The state-controlled airline will pay a final dividend of 5 cents a share, making 8 cents for the year, up 45 percent from a year earlier. Yet its dividend payout ratio dropped to 49 percent from 85 percent in 2012
Net profit more than doubled to $182 million in the 12 months ended June 30, as the airline lifted passenger revenue, kept costs under control and benefited from favourable foreign exchange movements. Operating cash flow jumped to a record $750 million, allowing it to increase cash holdings by 12 percent to $1.15 billion, while gearing fell to 39.1 percent - below its 45-55 percent target.
The dividend payment "will raise eyebrows," said Rickey Ward, head of equities at Tyndall Investment Management. "Even taking into account the increased level of debt for new aircraft they appear to remain comfortably inside imposed guidelines."
Ward has no argument with the latest results, which beat market expectations, saying it is "always refreshing to see a NZ company do well in a highly competitive arena on the global scene."
Air NZ shares gained 2.2 percent to $1.42 on the NZX today and have gained about 40 percent in the past 12 months, outpacing the NZX 50 Index's 25 percent gain.
The airline is among companies slated for a selldown by the government, which owns about 74 percent currently, and that overhang may be restraining the stock's performance, Ward said.
Air NZ shares trade at a relatively modest 2014 price-to-earnings ratio of 5.8 times, once its stake in Virgin Australia is stripped out, according to Craigs Investment Partners analyst Christopher Byrne. Rival Qantas Airways trades at a PE of 17.6 times, according to Reuters data.
"While we acknowledge the volatility of Air New Zealand's earnings, its multiples are undemanding and the business appears well poised to take advantage of increasing global and domestic travel," Byrne said in his post-earnings report. He reiterated his 'buy' recommendation on the stock and lifted his forecasts for pretax earnings for 2014 and 2015 by 1 percent and 11 percent respectively, after the results.
Still, he says, Air NZ is being "prudent" in not upping its dividend payout ratio, given the historical volatility of earnings, exposure to oil prices and currency movements and capital expenditure of aircraft.

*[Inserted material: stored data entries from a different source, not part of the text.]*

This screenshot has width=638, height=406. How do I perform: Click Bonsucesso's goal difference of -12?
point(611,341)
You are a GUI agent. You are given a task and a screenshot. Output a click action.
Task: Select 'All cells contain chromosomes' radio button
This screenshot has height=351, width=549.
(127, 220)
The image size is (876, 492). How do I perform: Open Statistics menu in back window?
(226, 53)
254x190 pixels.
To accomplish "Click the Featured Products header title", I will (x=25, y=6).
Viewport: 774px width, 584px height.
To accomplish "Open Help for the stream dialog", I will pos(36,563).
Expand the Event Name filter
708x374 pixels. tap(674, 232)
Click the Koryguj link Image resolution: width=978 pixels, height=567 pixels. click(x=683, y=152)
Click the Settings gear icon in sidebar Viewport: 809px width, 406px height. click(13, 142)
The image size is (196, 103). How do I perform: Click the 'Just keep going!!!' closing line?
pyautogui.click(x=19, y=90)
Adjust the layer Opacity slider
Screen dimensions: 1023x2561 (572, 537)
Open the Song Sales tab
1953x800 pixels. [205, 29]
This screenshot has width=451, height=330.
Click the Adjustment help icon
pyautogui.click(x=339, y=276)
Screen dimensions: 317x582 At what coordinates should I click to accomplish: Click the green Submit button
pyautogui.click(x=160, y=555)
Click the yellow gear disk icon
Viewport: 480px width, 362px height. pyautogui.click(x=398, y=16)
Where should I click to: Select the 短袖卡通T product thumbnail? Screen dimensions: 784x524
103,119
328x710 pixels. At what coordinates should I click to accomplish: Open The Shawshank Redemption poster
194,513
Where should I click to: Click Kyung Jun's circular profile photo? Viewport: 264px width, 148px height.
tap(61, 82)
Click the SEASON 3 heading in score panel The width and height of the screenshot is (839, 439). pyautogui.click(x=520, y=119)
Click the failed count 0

The airline plans to invest $1.8 billion on 21 aircraft over the next three years and total aircraft capital commitments amount to about $2.1 billion by 2017, according to Byrne. That spending is likely to push Air NZ's gearing back to the middle of its target range at about 50 percent, he said.
The airline's international services reported the strongest improvement in yield in 2013, rising 4.3 percent to 10.6 cents per revenue passenger kilometre (RPK) after rationalising its network, including suspending the Hong Kong to London route.
On the Tasman and Pacific Island routes, yield rose 1.9 percent as the company added capacity.
Total passenger numbers rose 2.2 percent to 13.4 million, outpacing a 1.7 percent increase in available seat kilometres. The load factor rose 0.8 points to 83.6 percent and yield improved 0.9 percent to 13.6 cents per RPK.